Stored records:
━━━━━━━━━━━━━━━━

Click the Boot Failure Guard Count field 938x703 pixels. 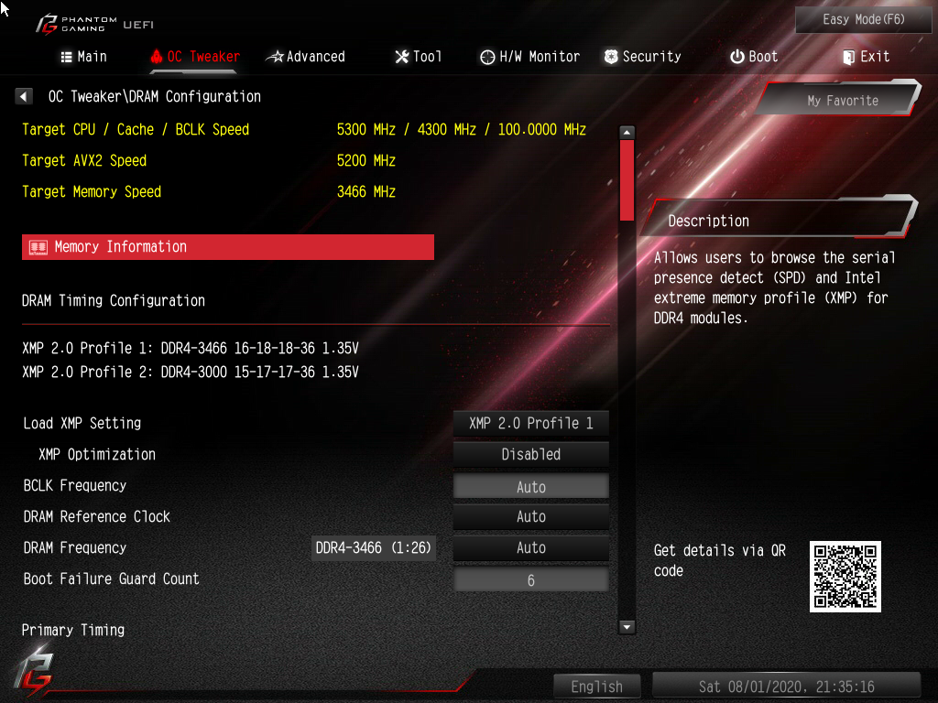531,579
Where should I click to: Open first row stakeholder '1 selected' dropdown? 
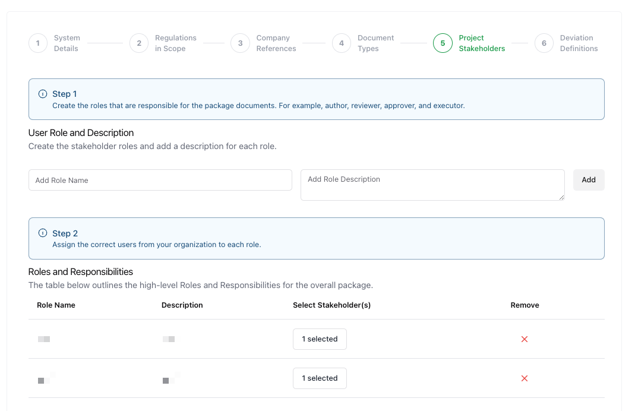point(320,339)
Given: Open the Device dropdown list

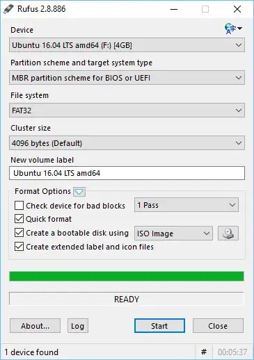Looking at the screenshot, I should (x=127, y=45).
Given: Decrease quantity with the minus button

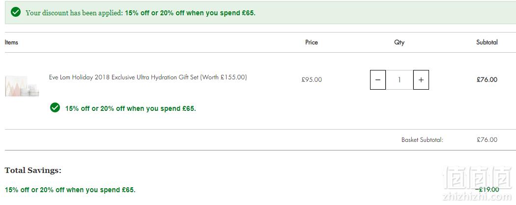Looking at the screenshot, I should click(378, 80).
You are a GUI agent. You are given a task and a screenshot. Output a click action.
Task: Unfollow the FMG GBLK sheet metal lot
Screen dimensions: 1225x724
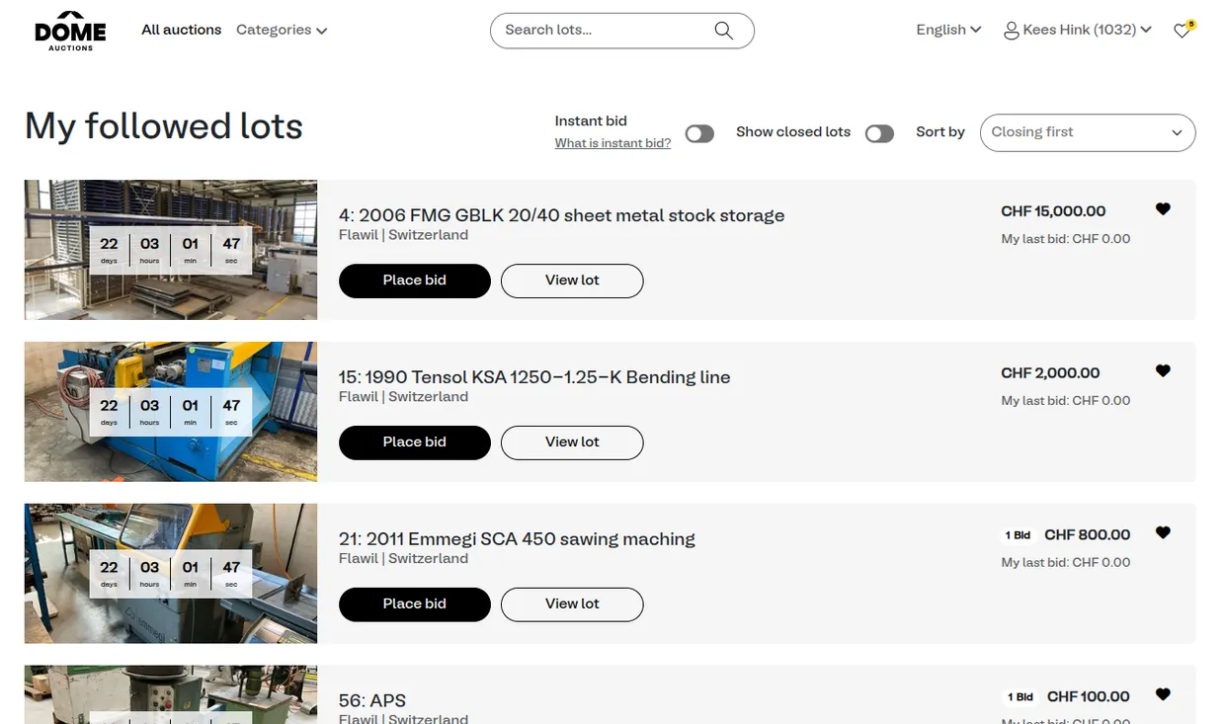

━━━━━━━━━━━━━━━━

Please reproduce the lines above from the one containing "Task: Unfollow the FMG GBLK sheet metal lot" through the final line, exactly and inclusively, leaving out each picture.

ANSWER:
Task: Unfollow the FMG GBLK sheet metal lot
Screen dimensions: 1225x724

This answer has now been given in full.